* **AIM OF THE EXERCISE**
Restate the listing exactly and in full.

* **MATERIAL SUPPLIED**
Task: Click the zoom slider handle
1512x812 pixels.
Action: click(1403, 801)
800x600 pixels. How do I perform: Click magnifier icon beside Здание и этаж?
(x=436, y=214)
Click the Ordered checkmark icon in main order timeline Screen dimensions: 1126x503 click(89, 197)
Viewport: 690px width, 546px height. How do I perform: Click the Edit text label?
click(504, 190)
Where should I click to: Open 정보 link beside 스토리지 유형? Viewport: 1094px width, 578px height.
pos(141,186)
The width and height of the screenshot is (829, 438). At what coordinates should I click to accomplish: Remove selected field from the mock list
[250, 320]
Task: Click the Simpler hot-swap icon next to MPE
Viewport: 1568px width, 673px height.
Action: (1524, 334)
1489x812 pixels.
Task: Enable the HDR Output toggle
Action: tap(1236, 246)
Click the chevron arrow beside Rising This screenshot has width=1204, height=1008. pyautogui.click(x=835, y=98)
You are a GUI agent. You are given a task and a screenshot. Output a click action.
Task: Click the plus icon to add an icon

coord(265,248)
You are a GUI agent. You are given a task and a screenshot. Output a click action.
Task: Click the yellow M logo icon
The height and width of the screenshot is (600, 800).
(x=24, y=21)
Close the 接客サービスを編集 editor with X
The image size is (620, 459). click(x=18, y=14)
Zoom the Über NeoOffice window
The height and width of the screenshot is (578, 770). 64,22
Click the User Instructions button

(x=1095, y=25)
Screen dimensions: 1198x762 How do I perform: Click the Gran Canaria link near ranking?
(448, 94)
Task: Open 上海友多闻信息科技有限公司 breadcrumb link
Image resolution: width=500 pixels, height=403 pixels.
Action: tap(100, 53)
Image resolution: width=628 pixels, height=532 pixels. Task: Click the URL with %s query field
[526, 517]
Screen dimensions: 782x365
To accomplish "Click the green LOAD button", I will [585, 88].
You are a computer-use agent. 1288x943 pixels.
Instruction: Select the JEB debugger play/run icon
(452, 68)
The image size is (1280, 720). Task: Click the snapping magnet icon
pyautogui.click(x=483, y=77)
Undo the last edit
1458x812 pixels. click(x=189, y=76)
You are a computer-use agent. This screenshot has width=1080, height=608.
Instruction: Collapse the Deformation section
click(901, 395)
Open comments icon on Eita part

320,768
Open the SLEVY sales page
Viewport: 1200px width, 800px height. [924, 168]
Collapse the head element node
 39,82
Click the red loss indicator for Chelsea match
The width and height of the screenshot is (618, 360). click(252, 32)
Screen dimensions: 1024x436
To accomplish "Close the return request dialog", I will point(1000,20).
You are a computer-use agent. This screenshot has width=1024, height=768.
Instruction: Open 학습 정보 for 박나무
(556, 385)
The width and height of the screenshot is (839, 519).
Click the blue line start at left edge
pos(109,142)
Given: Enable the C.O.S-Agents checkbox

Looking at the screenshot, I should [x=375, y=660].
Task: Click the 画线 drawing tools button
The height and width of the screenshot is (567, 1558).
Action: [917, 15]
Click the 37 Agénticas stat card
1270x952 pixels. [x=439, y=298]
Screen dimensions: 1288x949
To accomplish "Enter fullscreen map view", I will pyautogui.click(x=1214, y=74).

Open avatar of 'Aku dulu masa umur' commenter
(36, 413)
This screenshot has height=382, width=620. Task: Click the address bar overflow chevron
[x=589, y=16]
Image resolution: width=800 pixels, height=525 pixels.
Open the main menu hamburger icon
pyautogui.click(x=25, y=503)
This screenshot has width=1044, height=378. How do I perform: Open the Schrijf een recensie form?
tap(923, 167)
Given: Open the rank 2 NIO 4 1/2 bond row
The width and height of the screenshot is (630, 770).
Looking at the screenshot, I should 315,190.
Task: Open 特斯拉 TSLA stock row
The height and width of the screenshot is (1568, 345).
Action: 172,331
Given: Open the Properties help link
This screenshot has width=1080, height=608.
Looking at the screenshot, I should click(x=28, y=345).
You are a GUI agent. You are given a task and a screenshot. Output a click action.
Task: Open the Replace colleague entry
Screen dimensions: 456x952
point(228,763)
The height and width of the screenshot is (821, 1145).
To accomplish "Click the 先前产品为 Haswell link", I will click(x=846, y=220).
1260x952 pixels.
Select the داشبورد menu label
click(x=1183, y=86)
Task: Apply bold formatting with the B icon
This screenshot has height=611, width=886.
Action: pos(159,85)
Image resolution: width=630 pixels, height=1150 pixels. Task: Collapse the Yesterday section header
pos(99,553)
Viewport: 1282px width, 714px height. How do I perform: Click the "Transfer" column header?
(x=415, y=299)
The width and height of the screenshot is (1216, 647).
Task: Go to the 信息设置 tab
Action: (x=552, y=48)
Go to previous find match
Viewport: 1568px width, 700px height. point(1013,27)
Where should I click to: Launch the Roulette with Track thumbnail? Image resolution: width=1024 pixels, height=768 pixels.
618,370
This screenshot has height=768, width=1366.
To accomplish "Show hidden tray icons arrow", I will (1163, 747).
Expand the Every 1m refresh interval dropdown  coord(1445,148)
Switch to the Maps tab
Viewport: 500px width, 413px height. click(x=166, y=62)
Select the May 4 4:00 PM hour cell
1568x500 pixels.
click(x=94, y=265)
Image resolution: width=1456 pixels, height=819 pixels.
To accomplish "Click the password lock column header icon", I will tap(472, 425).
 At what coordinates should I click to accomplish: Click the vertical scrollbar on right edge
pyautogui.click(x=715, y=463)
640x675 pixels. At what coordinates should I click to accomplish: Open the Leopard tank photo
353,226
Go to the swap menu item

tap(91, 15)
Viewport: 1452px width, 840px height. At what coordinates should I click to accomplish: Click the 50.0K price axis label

* **OUTPUT**
Task: Click the zoom slider handle
1512x812 pixels.
Action: click(1403, 801)
800x600 pixels. How do I perform: Click magnifier icon beside Здание и этаж?
(x=436, y=214)
Click the Ordered checkmark icon in main order timeline Screen dimensions: 1126x503 click(89, 197)
Viewport: 690px width, 546px height. How do I perform: Click the Edit text label?
click(504, 190)
Where should I click to: Open 정보 link beside 스토리지 유형? Viewport: 1094px width, 578px height.
pos(141,186)
The width and height of the screenshot is (829, 438). At what coordinates should I click to accomplish: Remove selected field from the mock list
[250, 320]
Task: Click the Simpler hot-swap icon next to MPE
Viewport: 1568px width, 673px height.
Action: (1524, 334)
1489x812 pixels.
Task: Enable the HDR Output toggle
Action: tap(1236, 246)
Click the chevron arrow beside Rising This screenshot has width=1204, height=1008. pyautogui.click(x=835, y=98)
You are a GUI agent. You are given a task and a screenshot. Output a click action.
Task: Click the plus icon to add an icon

coord(265,248)
You are a GUI agent. You are given a task and a screenshot. Output a click action.
Task: Click the yellow M logo icon
The height and width of the screenshot is (600, 800).
(x=24, y=21)
Close the 接客サービスを編集 editor with X
The image size is (620, 459). click(x=18, y=14)
Zoom the Über NeoOffice window
The height and width of the screenshot is (578, 770). 64,22
Click the User Instructions button

(x=1095, y=25)
Screen dimensions: 1198x762 How do I perform: Click the Gran Canaria link near ranking?
(448, 94)
Task: Open 上海友多闻信息科技有限公司 breadcrumb link
Image resolution: width=500 pixels, height=403 pixels.
Action: tap(100, 53)
Image resolution: width=628 pixels, height=532 pixels. Task: Click the URL with %s query field
[526, 517]
Screen dimensions: 782x365
To accomplish "Click the green LOAD button", I will [585, 88].
You are a computer-use agent. 1288x943 pixels.
Instruction: Select the JEB debugger play/run icon
(452, 68)
The image size is (1280, 720). Task: Click the snapping magnet icon
pyautogui.click(x=483, y=77)
Undo the last edit
1458x812 pixels. click(x=189, y=76)
You are a computer-use agent. This screenshot has width=1080, height=608.
Instruction: Collapse the Deformation section
click(901, 395)
Open comments icon on Eita part

320,768
Open the SLEVY sales page
Viewport: 1200px width, 800px height. [924, 168]
Collapse the head element node
 39,82
Click the red loss indicator for Chelsea match
The width and height of the screenshot is (618, 360). click(252, 32)
Screen dimensions: 1024x436
To accomplish "Close the return request dialog", I will point(1000,20).
You are a computer-use agent. This screenshot has width=1024, height=768.
Instruction: Open 학습 정보 for 박나무
(556, 385)
The width and height of the screenshot is (839, 519).
Click the blue line start at left edge
pos(109,142)
Given: Enable the C.O.S-Agents checkbox

Looking at the screenshot, I should [x=375, y=660].
Task: Click the 画线 drawing tools button
The height and width of the screenshot is (567, 1558).
Action: [917, 15]
Click the 37 Agénticas stat card
1270x952 pixels. [x=439, y=298]
Screen dimensions: 1288x949
To accomplish "Enter fullscreen map view", I will pyautogui.click(x=1214, y=74).

Open avatar of 'Aku dulu masa umur' commenter
(36, 413)
This screenshot has height=382, width=620. Task: Click the address bar overflow chevron
[x=589, y=16]
Image resolution: width=800 pixels, height=525 pixels.
Open the main menu hamburger icon
pyautogui.click(x=25, y=503)
This screenshot has width=1044, height=378. How do I perform: Open the Schrijf een recensie form?
tap(923, 167)
Given: Open the rank 2 NIO 4 1/2 bond row
The width and height of the screenshot is (630, 770).
Looking at the screenshot, I should 315,190.
Task: Open 特斯拉 TSLA stock row
The height and width of the screenshot is (1568, 345).
Action: 172,331
Given: Open the Properties help link
This screenshot has width=1080, height=608.
Looking at the screenshot, I should click(x=28, y=345).
You are a GUI agent. You are given a task and a screenshot. Output a click action.
Task: Open the Replace colleague entry
Screen dimensions: 456x952
point(228,763)
The height and width of the screenshot is (821, 1145).
To accomplish "Click the 先前产品为 Haswell link", I will click(x=846, y=220).
1260x952 pixels.
Select the داشبورد menu label
click(x=1183, y=86)
Task: Apply bold formatting with the B icon
This screenshot has height=611, width=886.
Action: pos(159,85)
Image resolution: width=630 pixels, height=1150 pixels. Task: Collapse the Yesterday section header
pos(99,553)
Viewport: 1282px width, 714px height. How do I perform: Click the "Transfer" column header?
(x=415, y=299)
The width and height of the screenshot is (1216, 647).
Task: Go to the 信息设置 tab
Action: (x=552, y=48)
Go to previous find match
Viewport: 1568px width, 700px height. point(1013,27)
Where should I click to: Launch the Roulette with Track thumbnail? Image resolution: width=1024 pixels, height=768 pixels.
618,370
This screenshot has height=768, width=1366.
To accomplish "Show hidden tray icons arrow", I will (1163, 747).
Expand the Every 1m refresh interval dropdown  coord(1445,148)
Switch to the Maps tab
Viewport: 500px width, 413px height. click(x=166, y=62)
Select the May 4 4:00 PM hour cell
1568x500 pixels.
click(x=94, y=265)
Image resolution: width=1456 pixels, height=819 pixels.
To accomplish "Click the password lock column header icon", I will tap(472, 425).
 At what coordinates should I click to accomplish: Click the vertical scrollbar on right edge
pyautogui.click(x=715, y=463)
640x675 pixels. At what coordinates should I click to accomplish: Open the Leopard tank photo
353,226
Go to the swap menu item

tap(91, 15)
Viewport: 1452px width, 840px height. At what coordinates should I click to accomplish: Click the 50.0K price axis label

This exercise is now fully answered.